[데이터셋 기록]

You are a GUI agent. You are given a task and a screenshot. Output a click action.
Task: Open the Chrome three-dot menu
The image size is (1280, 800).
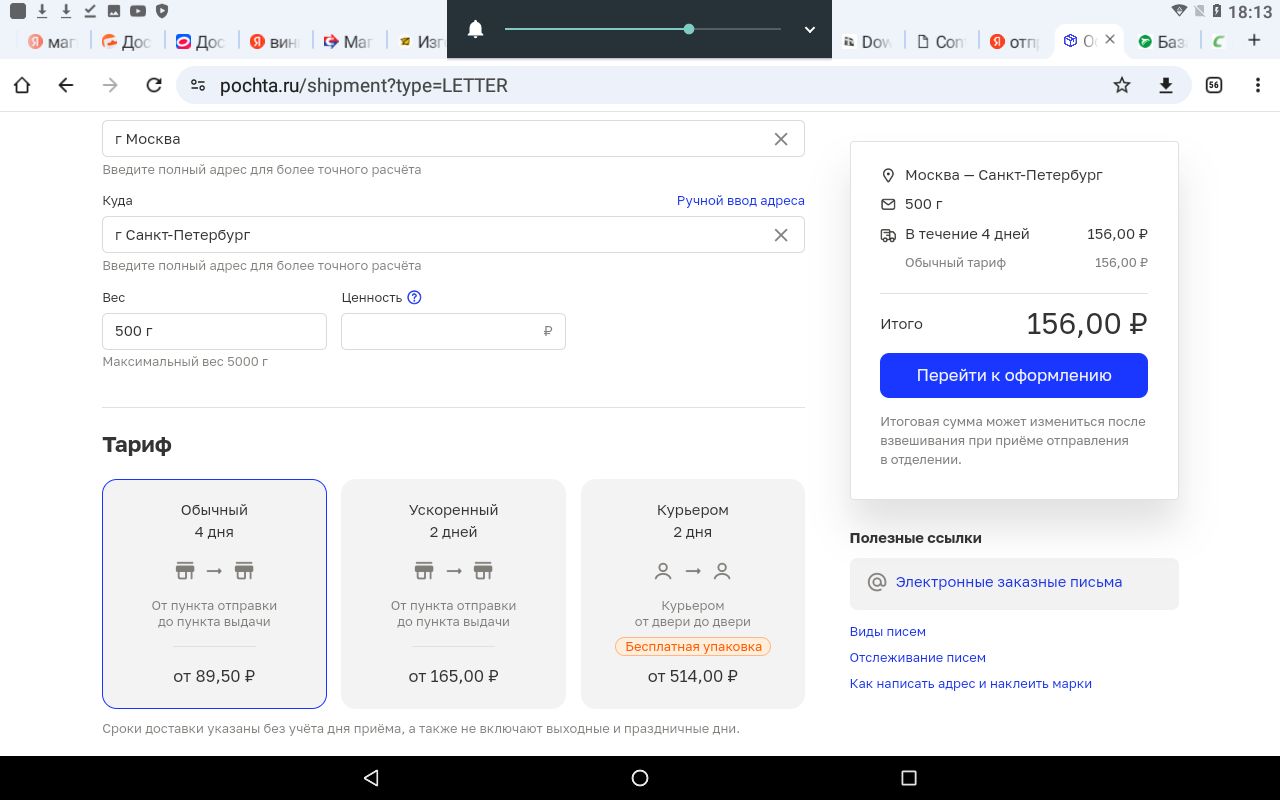1258,85
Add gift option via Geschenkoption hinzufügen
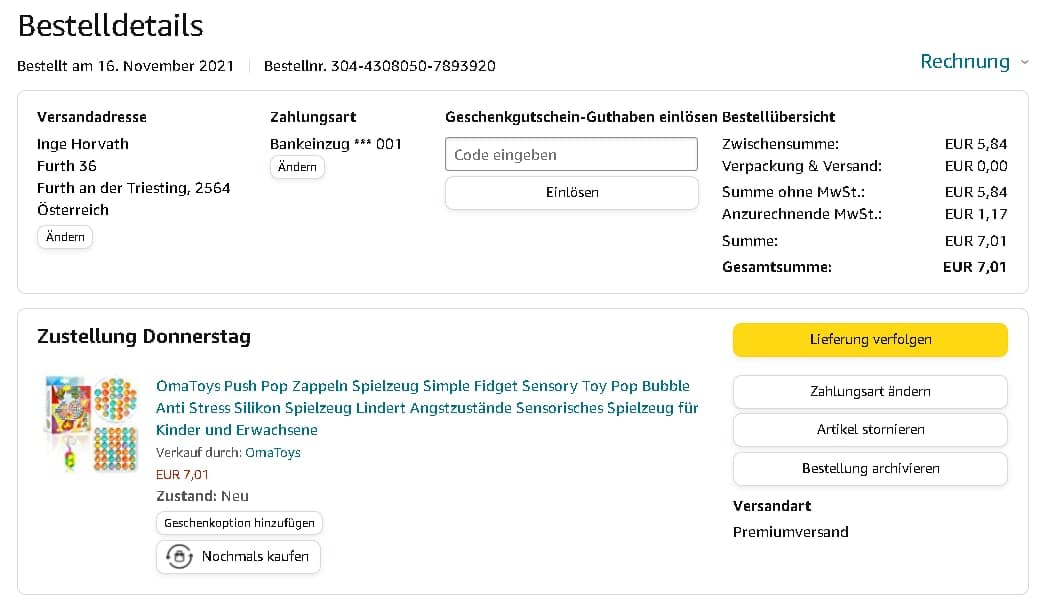1046x610 pixels. coord(240,523)
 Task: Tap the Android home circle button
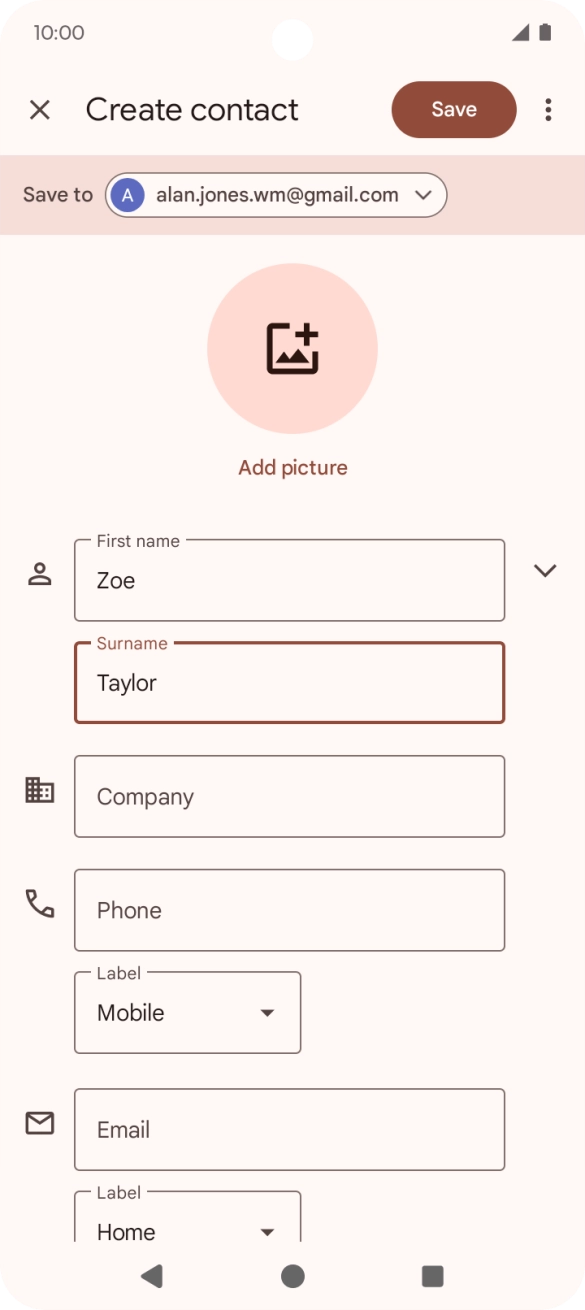[293, 1275]
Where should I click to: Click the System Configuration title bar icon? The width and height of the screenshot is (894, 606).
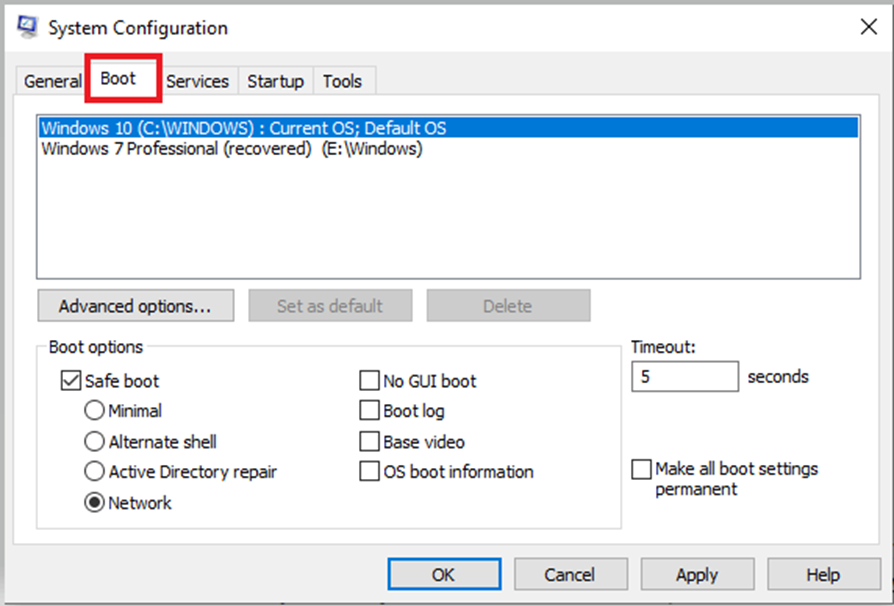click(x=27, y=27)
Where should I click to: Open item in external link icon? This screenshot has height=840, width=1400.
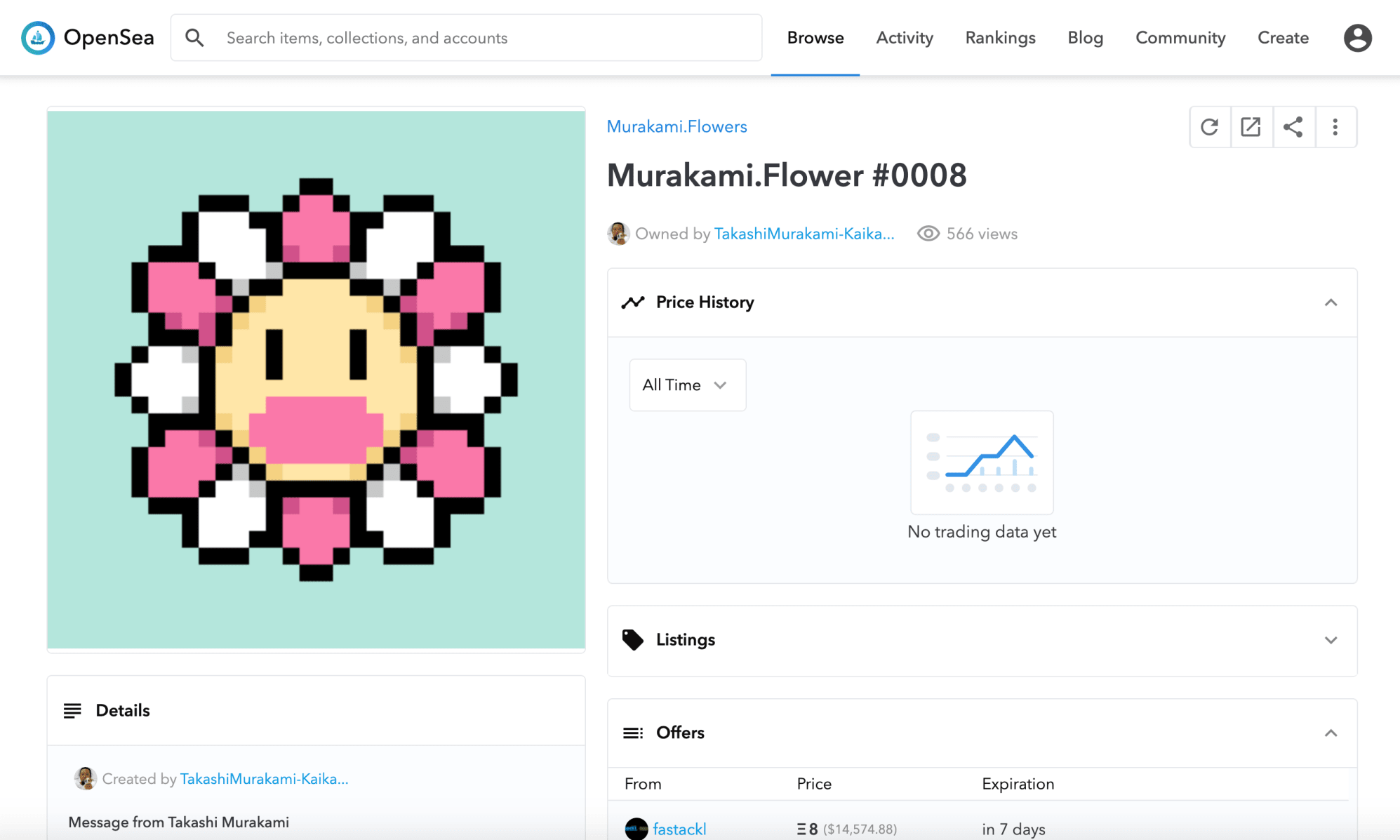[1251, 127]
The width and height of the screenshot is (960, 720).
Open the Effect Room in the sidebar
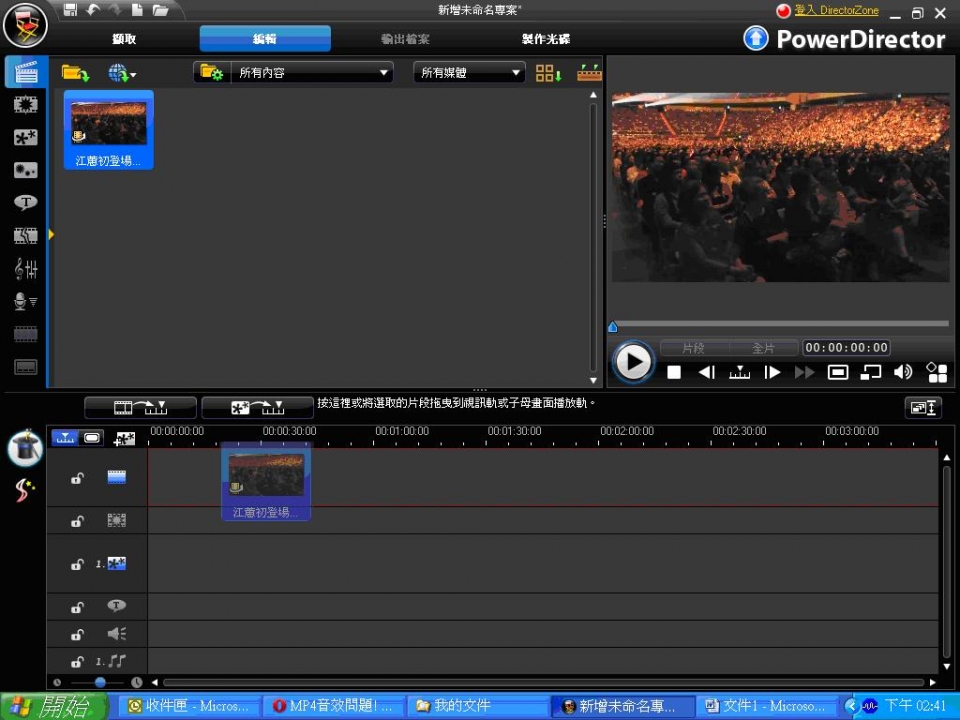pyautogui.click(x=25, y=104)
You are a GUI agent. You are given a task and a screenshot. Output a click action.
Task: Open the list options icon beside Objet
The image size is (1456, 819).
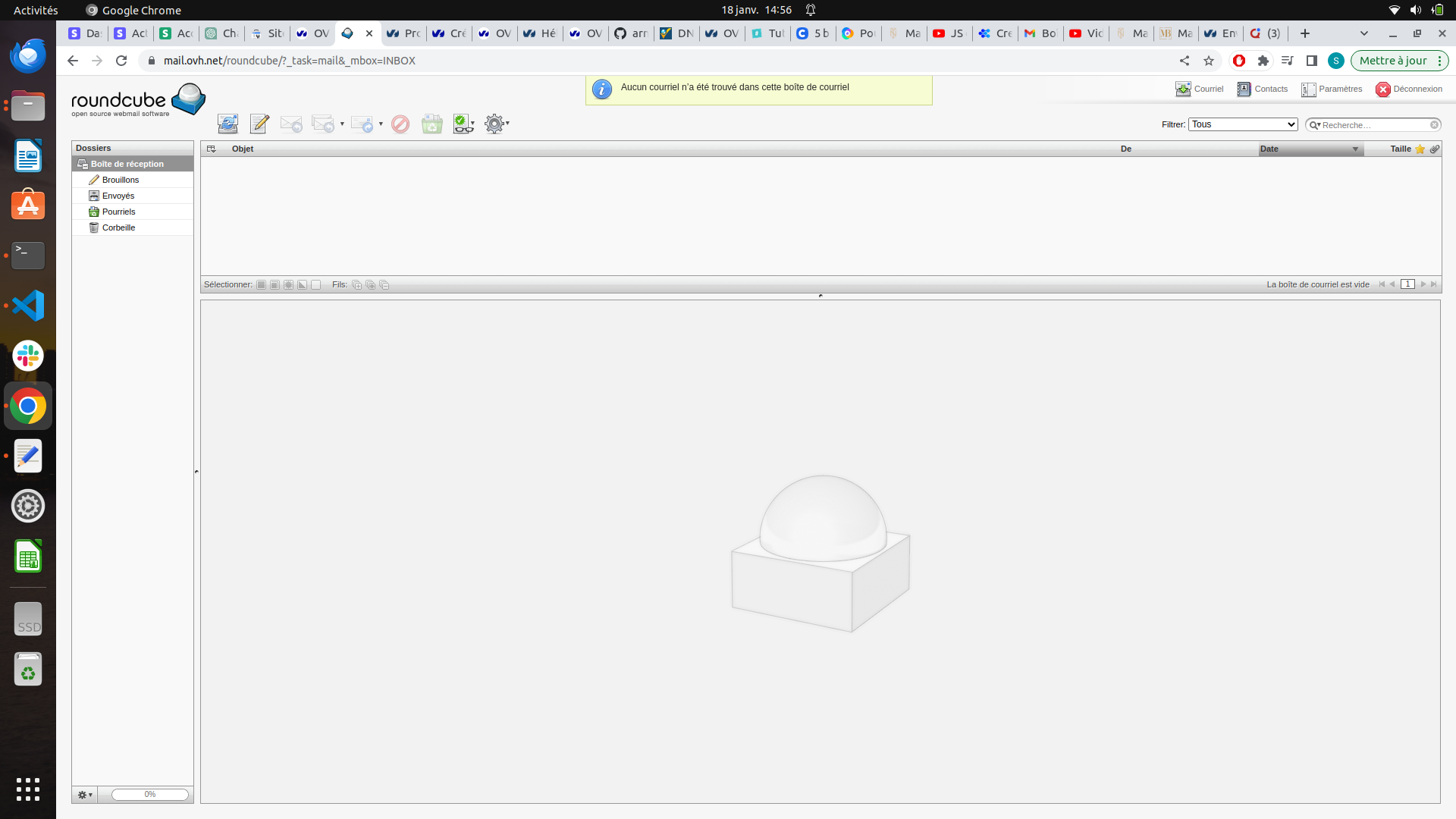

• 과제 목표: 위의 기록 전체를 다시 쓰되, "screenshot"를 모두 "screen capture"(으)로 바꾸고 나머지는 그대로 두십시오. 그림은 답에 넣지 마십시오.

• 과제 답안:
You are a GUI agent. You are given a task and a screen capture. Output a click action.
Task: Open the Chrome three-dot menu
The image size is (1280, 800).
1258,85
Add gift option via Geschenkoption hinzufügen
1046x610 pixels. coord(240,523)
 Task: Tap the Android home circle button
[293, 1275]
Where should I click to: Click the System Configuration title bar icon? The width and height of the screen capture is (894, 606).
click(x=27, y=27)
Where should I click to: Open item in external link icon? This screen capture has height=840, width=1400.
[1251, 127]
The width and height of the screen capture is (960, 720).
Open the Effect Room in the sidebar
pyautogui.click(x=25, y=104)
You are a GUI agent. You are given a task and a screen capture. Output a click action.
Task: Open the list options icon beside Objet
The image size is (1456, 819).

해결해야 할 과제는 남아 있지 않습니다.